Llama3-ChatQA-1.5-70B

nvidia

Total Score

274

The Llama3-ChatQA-1.5-70B model is a large language model developed by NVIDIA that excels at conversational question answering (QA) and retrieval-augmented generation (RAG). It is built on top of the Llama-3 base model and incorporates more conversational QA data to enhance its tabular and arithmetic calculation capability. The model comes in two variants: Llama3-ChatQA-1.5-8B and Llama3-ChatQA-1.5-70B. Both models were originally trained using Megatron-LM and then converted to the Hugging Face format. Model Inputs and Outputs Inputs Text**: The model takes text as input, which can be in the form of a conversation or a question. Outputs Text**: The model generates text as output, providing answers to questions or continuing a conversation.
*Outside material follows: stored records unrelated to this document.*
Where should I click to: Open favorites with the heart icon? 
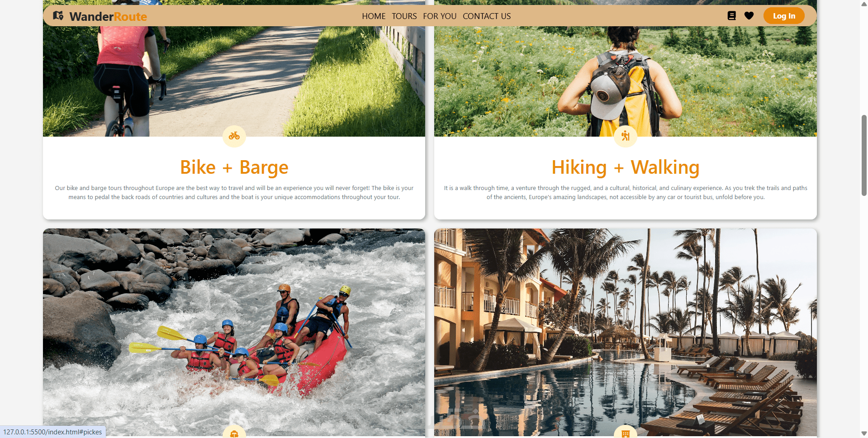click(x=749, y=16)
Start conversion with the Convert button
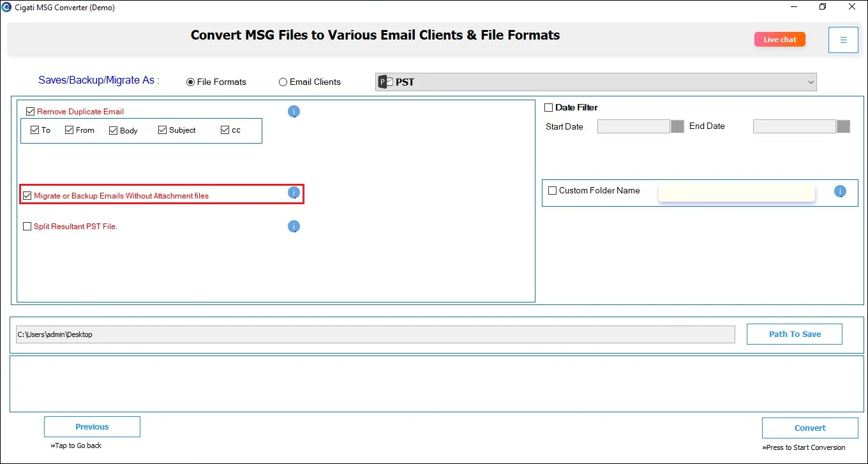Image resolution: width=868 pixels, height=464 pixels. 810,428
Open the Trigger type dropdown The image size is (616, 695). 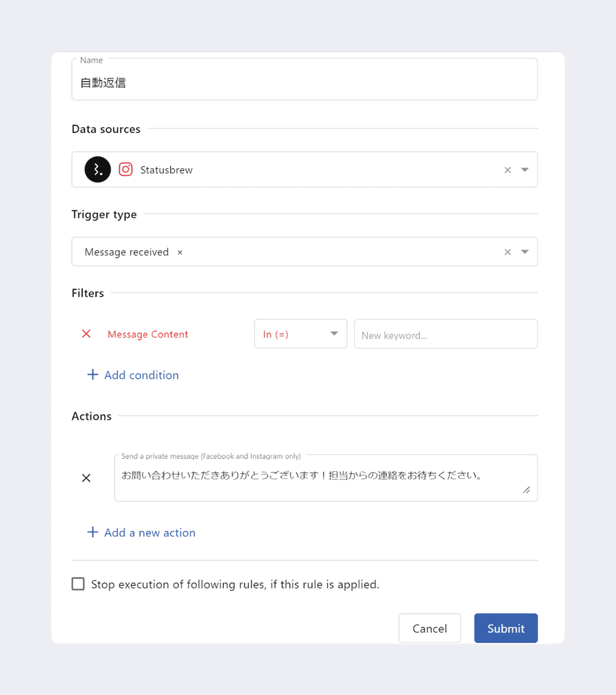click(x=525, y=252)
Capabilities The Llama3-ChatQA-1.5-70B model excels at conversational question answering and retrieval-augmented generation tasks. It has demonstrated strong performance on benchmarks such as ConvRAG, QuAC, QReCC, and ConvFinQA, outperforming other models like ChatQA-1.0-7B, Command-R-Plus, and Llama-3-instruct-70b. What can I use it for? The Llama3-ChatQA-1.5-70B model can be used for a variety of applications that involve question answering and conversational abilities, such as: Building intelligent chatbots or virtual assistants Enhancing search engines with more advanced query understanding and response generation Developing educational tools and tutoring systems Automating customer service and support interactions Assisting in research and analysis tasks by providing relevant information and insights Things to try One interesting aspect of the Llama3-ChatQA-1.5-70B model is its ability to handle tabular and arithmetic calculations as part of its conversational QA capabilities. You could try prompting the model with questions that involve numerical data or complex reasoning, and observe how it responds. Additionally, the model's retrieval-augmented generation capabilities allow it to provide responses that are grounded in relevant information, which can be useful for tasks that require fact-based answers.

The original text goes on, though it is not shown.